Check each line of the listing for the word "text" and report the ones that have it.
-=-=-
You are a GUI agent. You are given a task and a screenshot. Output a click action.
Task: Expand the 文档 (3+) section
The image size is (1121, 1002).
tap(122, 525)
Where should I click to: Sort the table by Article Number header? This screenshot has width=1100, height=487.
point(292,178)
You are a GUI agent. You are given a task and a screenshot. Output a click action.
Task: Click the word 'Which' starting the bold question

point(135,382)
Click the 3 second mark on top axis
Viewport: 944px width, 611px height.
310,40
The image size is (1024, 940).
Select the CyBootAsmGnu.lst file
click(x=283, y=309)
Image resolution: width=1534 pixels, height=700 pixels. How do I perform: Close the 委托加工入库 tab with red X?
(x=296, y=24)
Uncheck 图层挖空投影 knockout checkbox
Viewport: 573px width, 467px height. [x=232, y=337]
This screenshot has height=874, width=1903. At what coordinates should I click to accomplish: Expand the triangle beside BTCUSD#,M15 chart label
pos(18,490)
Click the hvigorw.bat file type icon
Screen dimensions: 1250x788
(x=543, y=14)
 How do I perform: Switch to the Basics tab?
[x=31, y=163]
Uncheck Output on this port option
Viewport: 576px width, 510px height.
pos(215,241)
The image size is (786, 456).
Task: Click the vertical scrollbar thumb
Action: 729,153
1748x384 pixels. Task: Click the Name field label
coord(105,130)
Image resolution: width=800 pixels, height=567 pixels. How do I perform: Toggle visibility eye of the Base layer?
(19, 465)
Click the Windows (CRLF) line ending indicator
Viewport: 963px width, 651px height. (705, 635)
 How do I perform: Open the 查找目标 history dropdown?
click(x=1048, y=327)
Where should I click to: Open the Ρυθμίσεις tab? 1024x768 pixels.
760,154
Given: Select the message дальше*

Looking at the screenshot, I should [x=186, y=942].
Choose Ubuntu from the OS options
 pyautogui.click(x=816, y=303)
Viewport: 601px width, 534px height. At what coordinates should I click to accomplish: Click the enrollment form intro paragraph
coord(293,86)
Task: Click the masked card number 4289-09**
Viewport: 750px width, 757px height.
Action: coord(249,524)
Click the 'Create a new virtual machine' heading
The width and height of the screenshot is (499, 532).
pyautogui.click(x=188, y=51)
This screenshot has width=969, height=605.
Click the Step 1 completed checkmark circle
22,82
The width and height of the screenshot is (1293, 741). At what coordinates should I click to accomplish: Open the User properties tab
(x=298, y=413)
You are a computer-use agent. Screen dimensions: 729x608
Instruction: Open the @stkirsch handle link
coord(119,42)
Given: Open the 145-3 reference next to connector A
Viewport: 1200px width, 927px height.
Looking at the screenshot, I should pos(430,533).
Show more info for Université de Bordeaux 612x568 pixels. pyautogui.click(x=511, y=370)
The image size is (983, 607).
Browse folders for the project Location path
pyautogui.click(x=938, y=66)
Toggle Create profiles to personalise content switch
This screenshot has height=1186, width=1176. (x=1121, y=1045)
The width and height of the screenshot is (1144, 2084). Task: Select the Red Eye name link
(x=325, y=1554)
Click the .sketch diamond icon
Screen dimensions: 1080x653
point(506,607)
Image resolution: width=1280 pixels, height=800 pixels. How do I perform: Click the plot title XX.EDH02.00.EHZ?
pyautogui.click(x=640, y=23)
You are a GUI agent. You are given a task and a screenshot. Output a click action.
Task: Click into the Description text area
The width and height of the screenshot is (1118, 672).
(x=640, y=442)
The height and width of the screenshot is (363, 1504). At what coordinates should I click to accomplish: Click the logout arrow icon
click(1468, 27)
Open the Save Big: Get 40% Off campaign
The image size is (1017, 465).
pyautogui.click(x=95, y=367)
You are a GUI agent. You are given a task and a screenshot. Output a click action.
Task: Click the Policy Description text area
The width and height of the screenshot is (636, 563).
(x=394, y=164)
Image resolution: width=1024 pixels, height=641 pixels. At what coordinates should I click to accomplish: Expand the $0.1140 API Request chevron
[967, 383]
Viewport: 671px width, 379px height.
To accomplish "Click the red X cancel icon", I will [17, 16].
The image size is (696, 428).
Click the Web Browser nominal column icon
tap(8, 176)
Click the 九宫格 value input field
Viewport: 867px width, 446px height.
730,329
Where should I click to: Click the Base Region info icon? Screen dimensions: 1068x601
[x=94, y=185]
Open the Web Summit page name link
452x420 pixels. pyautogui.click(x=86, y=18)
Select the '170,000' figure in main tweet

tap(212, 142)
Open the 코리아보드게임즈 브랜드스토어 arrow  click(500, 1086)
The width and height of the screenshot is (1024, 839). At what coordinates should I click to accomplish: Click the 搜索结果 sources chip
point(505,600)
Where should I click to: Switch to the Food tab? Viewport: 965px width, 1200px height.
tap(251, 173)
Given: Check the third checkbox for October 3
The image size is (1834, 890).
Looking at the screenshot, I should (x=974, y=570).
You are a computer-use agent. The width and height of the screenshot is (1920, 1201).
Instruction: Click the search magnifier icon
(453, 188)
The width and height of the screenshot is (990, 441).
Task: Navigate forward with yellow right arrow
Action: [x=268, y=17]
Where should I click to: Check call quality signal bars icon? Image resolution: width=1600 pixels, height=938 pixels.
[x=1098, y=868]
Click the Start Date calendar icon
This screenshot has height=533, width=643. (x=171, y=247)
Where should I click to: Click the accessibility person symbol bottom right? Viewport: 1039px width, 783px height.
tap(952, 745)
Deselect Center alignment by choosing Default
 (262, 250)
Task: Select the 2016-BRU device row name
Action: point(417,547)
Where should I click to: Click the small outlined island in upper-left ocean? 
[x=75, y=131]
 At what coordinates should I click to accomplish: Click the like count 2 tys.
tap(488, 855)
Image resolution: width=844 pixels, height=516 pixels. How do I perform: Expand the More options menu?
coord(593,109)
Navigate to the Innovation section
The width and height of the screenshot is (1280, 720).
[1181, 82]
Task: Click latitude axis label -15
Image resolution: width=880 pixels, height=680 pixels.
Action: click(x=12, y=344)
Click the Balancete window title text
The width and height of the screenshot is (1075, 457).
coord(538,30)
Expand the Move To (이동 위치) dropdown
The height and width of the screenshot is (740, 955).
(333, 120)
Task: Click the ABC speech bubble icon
-=-=-
Task response:
Task: Click into the Description text area
Task: Click the Policy Description text area
Click the Balancete window title text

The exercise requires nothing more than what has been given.